LISTED ENTRIES:
+ + + +

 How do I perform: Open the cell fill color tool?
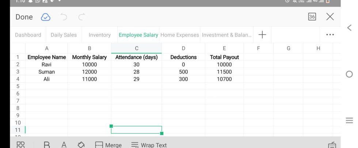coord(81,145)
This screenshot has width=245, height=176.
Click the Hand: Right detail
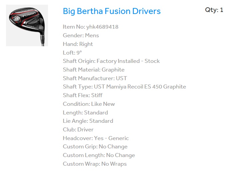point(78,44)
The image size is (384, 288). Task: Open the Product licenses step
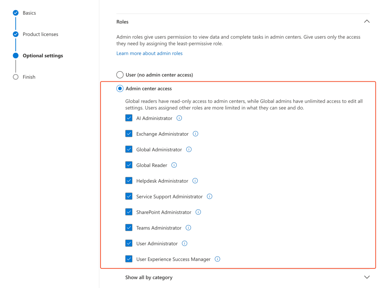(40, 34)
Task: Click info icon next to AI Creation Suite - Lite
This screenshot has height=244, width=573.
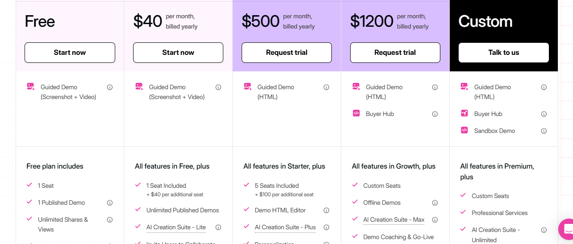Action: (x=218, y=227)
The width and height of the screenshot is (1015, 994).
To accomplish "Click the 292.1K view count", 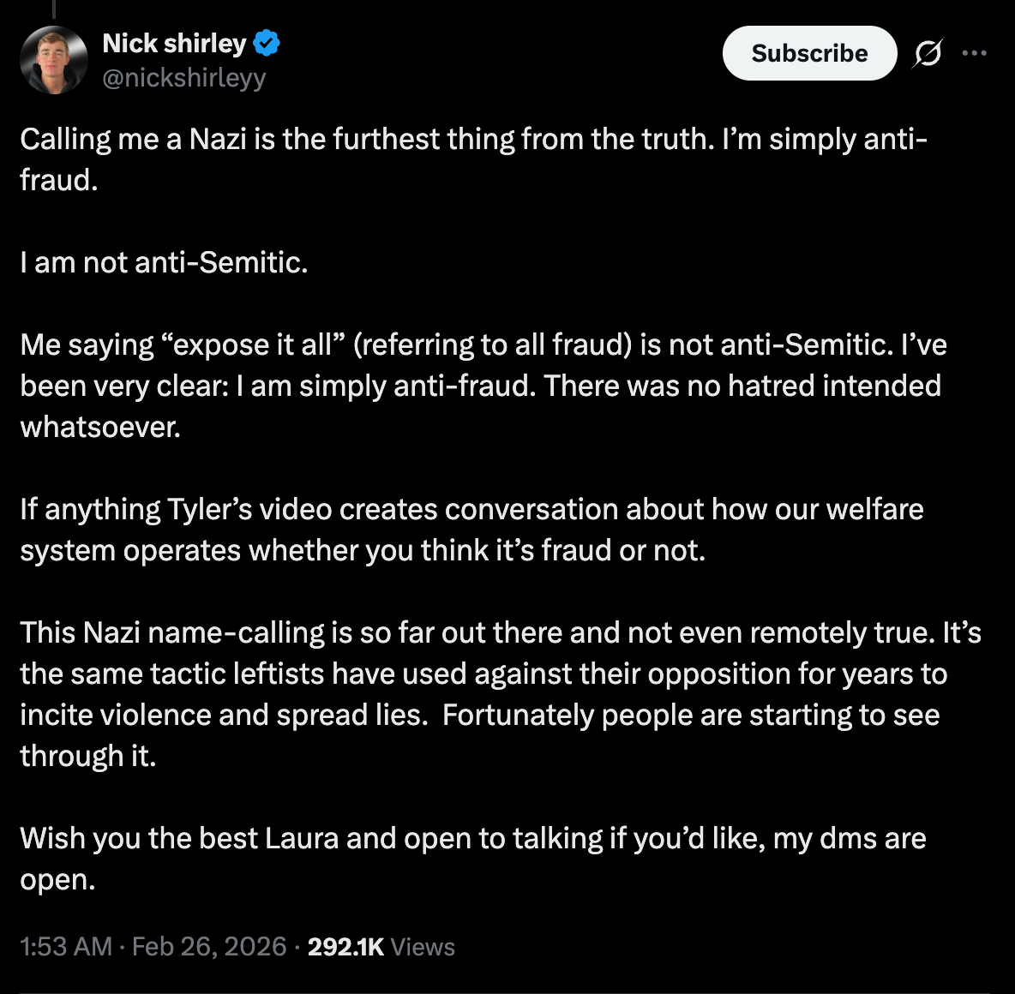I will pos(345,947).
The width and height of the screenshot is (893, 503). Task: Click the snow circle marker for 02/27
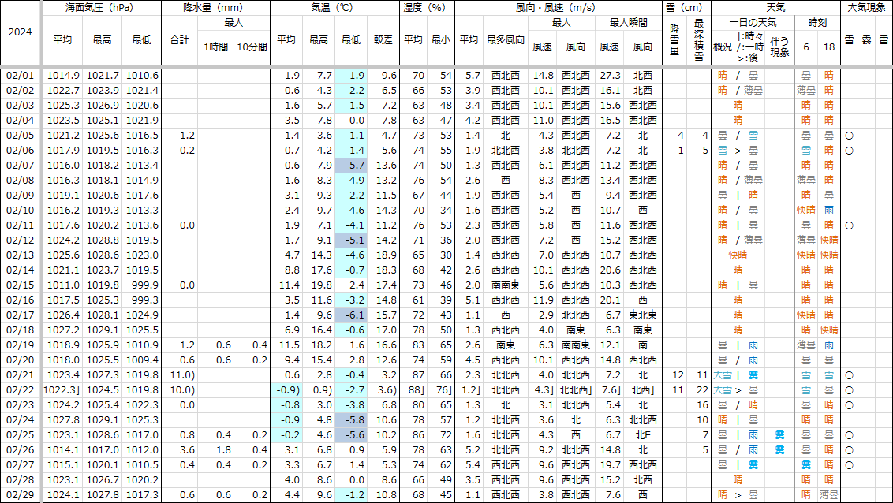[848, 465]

+ + + +

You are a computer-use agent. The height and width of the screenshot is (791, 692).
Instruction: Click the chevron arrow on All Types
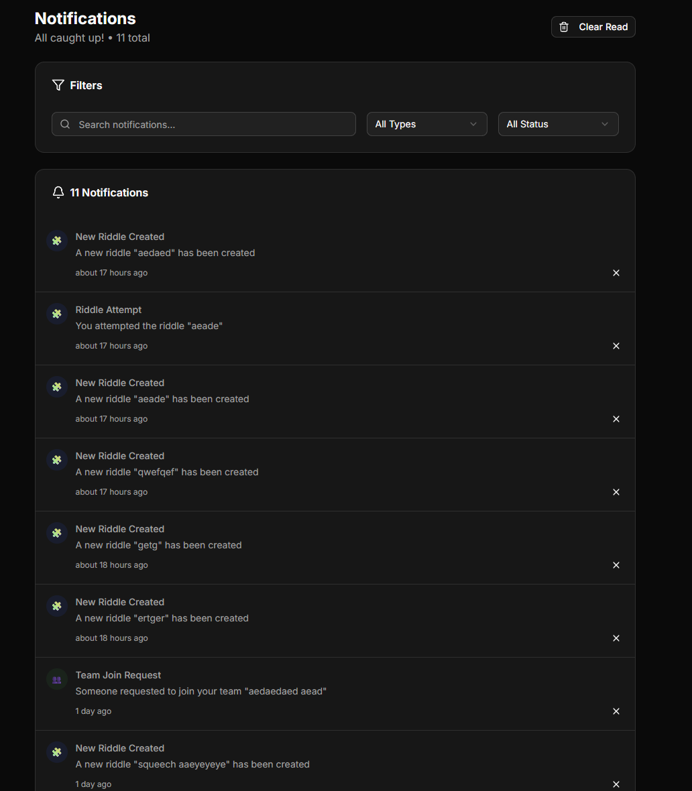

+ + + +

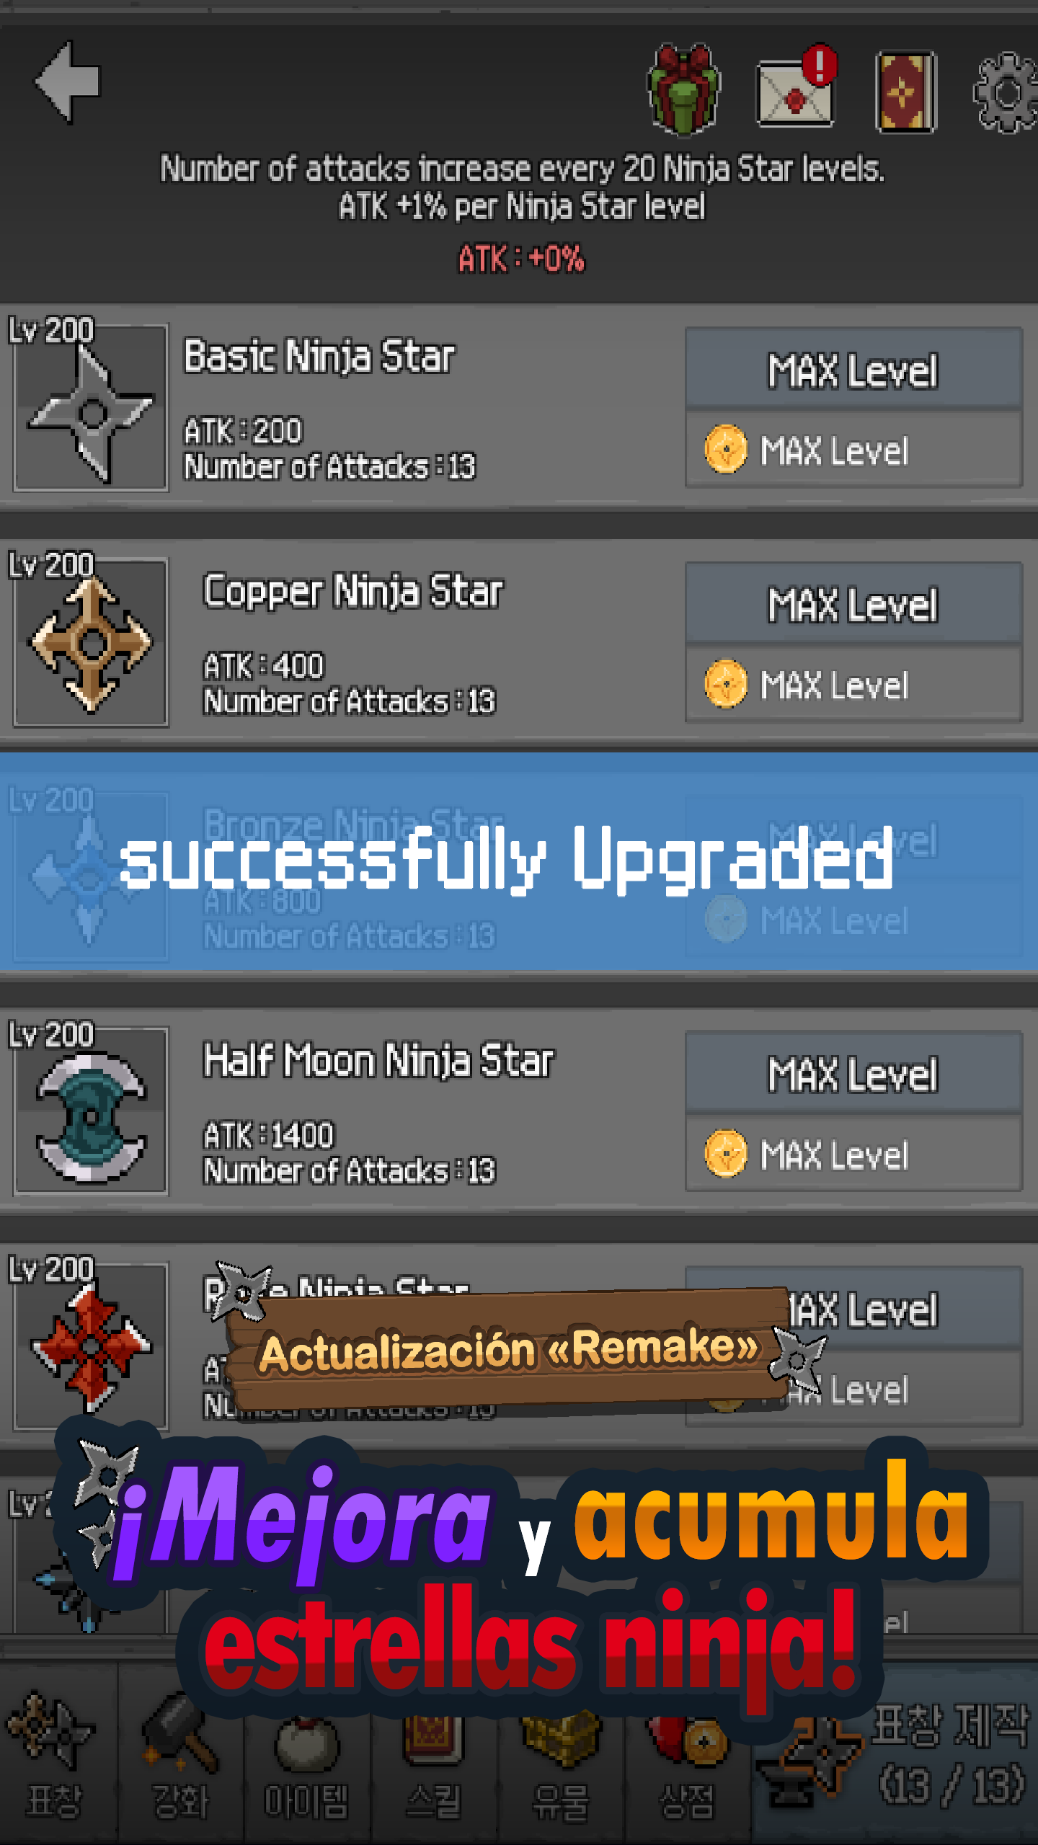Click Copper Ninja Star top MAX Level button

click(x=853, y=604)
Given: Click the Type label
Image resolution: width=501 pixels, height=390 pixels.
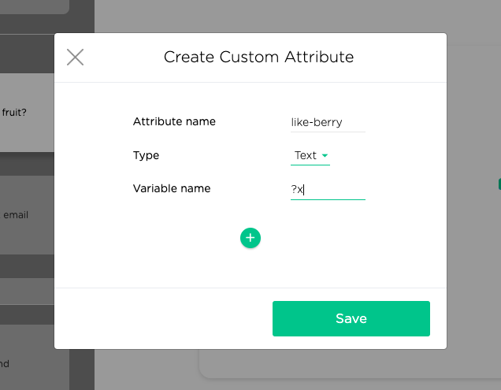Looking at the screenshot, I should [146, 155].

+ + + +

DIRECTION:
Count the lines in the rows above that contain the string "Task", with case counting. Reply with the number only.

THE OUTPUT:
3